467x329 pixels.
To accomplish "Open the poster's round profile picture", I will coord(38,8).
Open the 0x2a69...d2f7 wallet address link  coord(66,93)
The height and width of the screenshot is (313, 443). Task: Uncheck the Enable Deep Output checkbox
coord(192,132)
:::
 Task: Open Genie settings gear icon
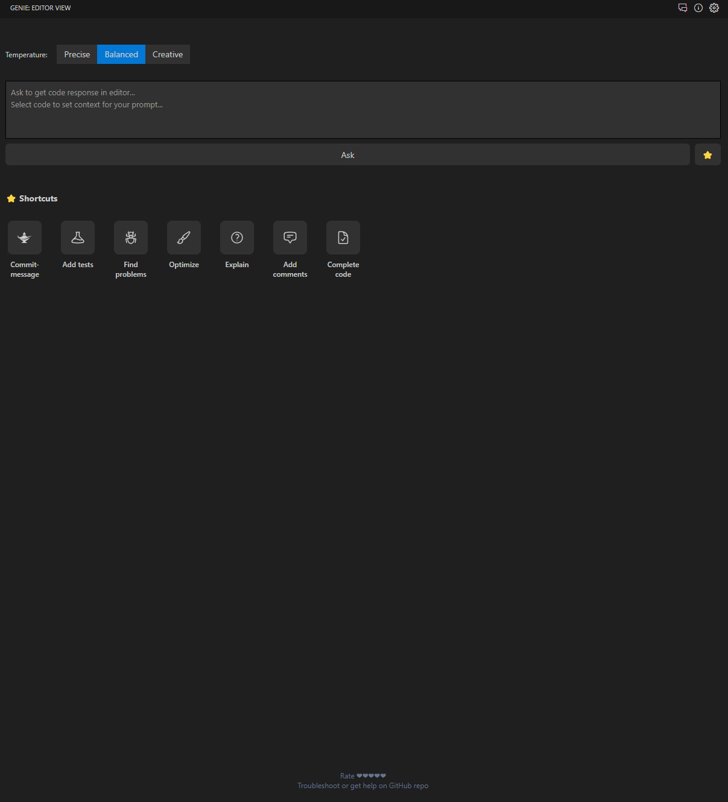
:::
**What is required:** From the entries above, list each line with "Open" in it.

**Result of the task:**
To accomplish "Open the poster's round profile picture", I will coord(38,8).
Open the 0x2a69...d2f7 wallet address link  coord(66,93)
 Task: Open Genie settings gear icon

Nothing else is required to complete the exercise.